◆ Work to be completed: Give an exact reproduction of the lines from the one with "The image size" to the final line of the entries below, both ends included, and omit the pictures.

◆ Supplied entries:
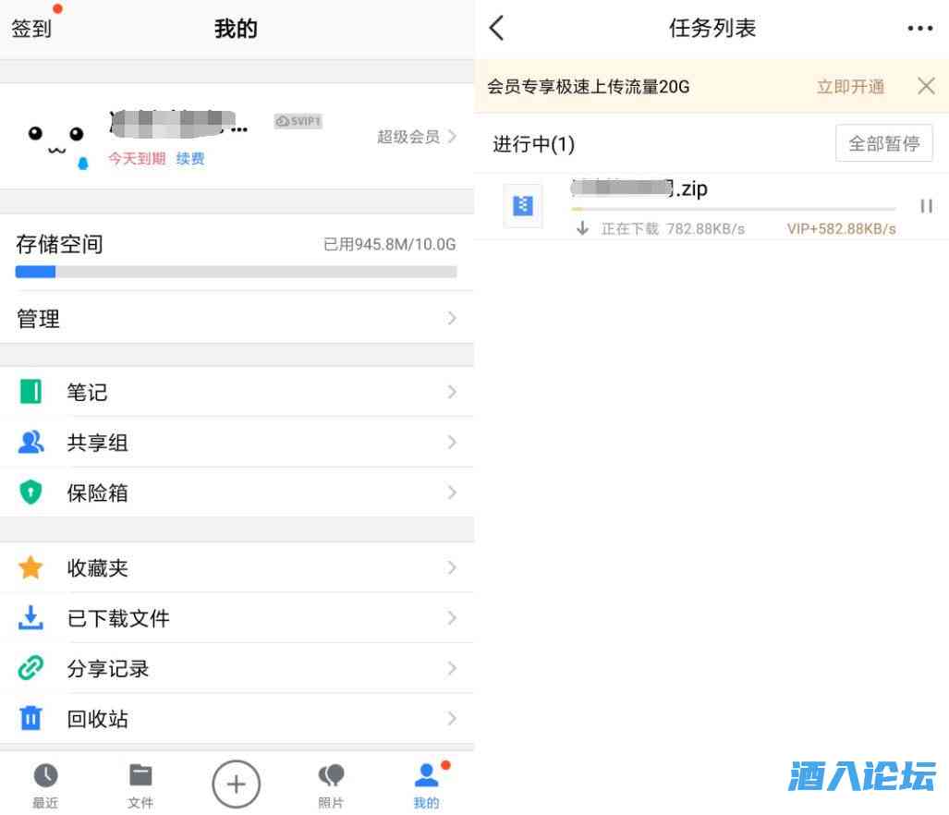Image resolution: width=949 pixels, height=815 pixels.
Task: Tap the 分享记录 link icon
Action: pyautogui.click(x=30, y=668)
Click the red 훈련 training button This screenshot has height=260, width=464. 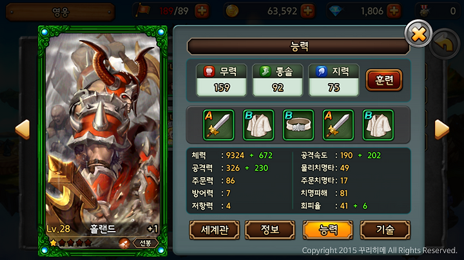tap(384, 80)
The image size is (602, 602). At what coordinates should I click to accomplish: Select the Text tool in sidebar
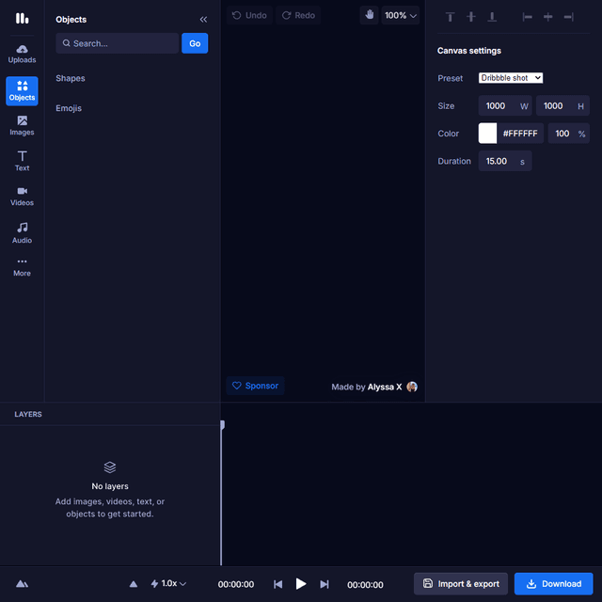click(x=22, y=161)
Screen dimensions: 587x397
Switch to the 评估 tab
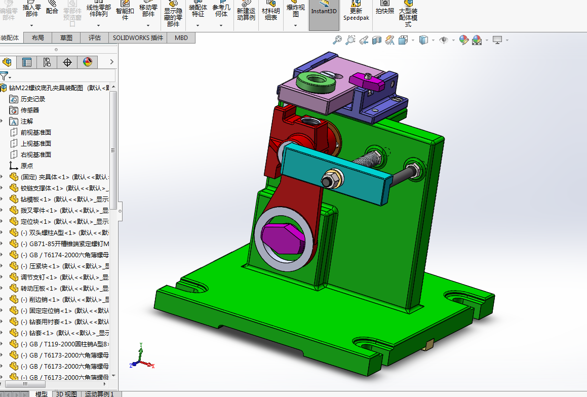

◆ Expected answer:
The image size is (602, 602). At what coordinates should I click to accomplish: Select the Text tool in sidebar
click(x=22, y=161)
Screen dimensions: 587x397
Switch to the 评估 tab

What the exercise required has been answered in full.